Trojaner-Kauf: Politiker verlangen Erklärungen

Wurde die Software eingesetzt? Weshalb wurde sie überhaupt gekauft? Wer war informiert? Zürcher Kantonspolitiker verlangen, dass die Kantonspolizei Zürich ihre Bestellung bei einem Hacker-Softwarehersteller erklärt.

Aufschrift "Kantonspolizei Zürich" auf blauem Diensthemd

Bildlegende: In der Schweiz fehlt bisher ein Gesetz für die Überwachung mit sogenannten Staatstrojanern. Keystone

Kürzlich veröffentlichte Dokumente eines Softwareherstellers belegen: die Kantonspolizei Zürich hat im letzten Dezember Überwachungstechnologie – sogenannte Staatstrojaner – im Wert von rund einer halben Million Franken bestellt.
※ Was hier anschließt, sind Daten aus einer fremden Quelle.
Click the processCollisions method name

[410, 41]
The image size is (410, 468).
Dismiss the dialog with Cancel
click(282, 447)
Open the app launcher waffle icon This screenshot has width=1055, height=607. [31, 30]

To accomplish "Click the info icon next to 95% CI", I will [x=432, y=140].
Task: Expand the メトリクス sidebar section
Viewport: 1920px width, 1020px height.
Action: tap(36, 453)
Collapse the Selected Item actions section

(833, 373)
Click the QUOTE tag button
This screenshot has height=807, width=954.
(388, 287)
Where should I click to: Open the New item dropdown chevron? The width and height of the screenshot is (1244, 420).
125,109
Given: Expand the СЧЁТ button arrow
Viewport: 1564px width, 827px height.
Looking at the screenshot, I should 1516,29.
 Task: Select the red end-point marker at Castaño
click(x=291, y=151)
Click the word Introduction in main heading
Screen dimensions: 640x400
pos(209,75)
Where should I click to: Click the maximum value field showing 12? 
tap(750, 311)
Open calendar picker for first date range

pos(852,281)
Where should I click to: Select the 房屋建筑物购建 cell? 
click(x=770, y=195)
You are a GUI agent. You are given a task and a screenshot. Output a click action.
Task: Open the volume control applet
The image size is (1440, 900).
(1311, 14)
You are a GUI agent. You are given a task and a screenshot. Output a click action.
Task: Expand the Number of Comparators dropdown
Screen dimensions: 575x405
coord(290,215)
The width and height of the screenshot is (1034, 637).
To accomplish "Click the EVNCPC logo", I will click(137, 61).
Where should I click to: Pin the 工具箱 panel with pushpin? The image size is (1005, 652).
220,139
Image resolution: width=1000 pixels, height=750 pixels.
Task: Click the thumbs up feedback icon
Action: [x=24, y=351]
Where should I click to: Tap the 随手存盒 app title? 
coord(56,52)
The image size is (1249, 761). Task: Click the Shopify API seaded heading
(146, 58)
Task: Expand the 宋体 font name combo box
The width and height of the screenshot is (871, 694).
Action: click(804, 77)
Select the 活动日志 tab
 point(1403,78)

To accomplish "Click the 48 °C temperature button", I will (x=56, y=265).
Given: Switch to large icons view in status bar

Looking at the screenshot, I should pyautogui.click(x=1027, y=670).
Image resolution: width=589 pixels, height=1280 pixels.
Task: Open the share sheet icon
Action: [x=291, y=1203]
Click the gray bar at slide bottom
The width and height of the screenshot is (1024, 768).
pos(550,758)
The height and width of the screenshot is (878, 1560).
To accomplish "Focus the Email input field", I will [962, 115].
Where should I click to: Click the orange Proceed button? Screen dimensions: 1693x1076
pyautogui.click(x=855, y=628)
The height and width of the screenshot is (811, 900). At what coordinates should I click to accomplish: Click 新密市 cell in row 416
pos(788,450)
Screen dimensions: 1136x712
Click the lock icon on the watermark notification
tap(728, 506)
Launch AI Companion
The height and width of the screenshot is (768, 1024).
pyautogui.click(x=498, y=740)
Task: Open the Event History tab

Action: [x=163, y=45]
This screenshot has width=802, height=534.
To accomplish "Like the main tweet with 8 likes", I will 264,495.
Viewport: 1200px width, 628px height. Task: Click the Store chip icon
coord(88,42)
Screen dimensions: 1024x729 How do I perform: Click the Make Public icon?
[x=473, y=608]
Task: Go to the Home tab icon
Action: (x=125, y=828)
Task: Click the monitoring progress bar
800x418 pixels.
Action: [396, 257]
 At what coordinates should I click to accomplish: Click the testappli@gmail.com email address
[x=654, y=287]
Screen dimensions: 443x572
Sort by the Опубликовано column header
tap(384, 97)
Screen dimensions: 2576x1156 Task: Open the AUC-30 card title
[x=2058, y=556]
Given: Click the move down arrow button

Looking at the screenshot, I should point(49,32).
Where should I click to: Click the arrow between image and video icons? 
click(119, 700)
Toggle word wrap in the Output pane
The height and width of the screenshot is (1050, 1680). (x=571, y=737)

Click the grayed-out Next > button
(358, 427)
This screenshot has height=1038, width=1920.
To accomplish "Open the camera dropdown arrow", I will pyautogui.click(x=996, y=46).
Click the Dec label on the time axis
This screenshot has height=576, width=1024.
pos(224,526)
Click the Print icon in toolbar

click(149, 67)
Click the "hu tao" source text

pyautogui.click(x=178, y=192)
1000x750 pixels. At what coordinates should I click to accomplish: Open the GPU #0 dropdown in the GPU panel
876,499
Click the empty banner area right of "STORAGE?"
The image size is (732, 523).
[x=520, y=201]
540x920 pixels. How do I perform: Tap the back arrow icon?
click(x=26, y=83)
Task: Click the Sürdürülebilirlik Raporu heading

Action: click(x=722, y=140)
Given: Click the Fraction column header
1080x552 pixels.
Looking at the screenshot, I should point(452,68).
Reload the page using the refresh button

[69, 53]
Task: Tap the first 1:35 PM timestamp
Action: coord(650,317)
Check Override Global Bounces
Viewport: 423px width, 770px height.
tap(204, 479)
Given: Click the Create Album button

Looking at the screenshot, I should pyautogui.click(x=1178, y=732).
Kommentieren möchte die Kantonspolizei den Kauf nicht. In einem E-mail ans «Regionaljournal Zürich Schaffhausen» heisst es nur :

«  Die Beschaffung vieler technischer Gerätschaften, vor allem im IT-Bereich, unterliegen Geheimhaltungsverpflichtungen zwischen Hersteller und Besteller. Daher kann zu konkreten Fragen zu allfälligen derartigen Geschäften keine Stellung genommen werden. »

Kantonspolizei Zürich

Diese Antwort reicht dem AL-Politiker und Kantonsrat Markus Bischoff nicht. Er verweist darauf, dass eine entsprechende Gesetzesgrundlage für den Einsatz solcher Überwachungssoftware nach wie vor fehle. «Einen solchen Staatstrojaner kauft man aber, weil man ihn einsetzen will, und deshalb muss die Kantonspolizei Rechenschaft ablegen», so Bischoff. Liefere die Kantonspolizei von sich aus keine Erklärungen, werde er entsprechende Anfragen im Parlament starten.

Absprache mit Bern?

Antworten verlangt auch SVP-Kantonrat René Isler. Zwar hat er als Polizist ein gewisses Verständnis, dass sich auch die Kantonspolizei Zürich technisch aufrüsten will. Trotzdem möchte er wissen: «Gab es eine Absprache mit Bundesbern? Wenn nicht, dann muss der Sache nachgegangen werden.»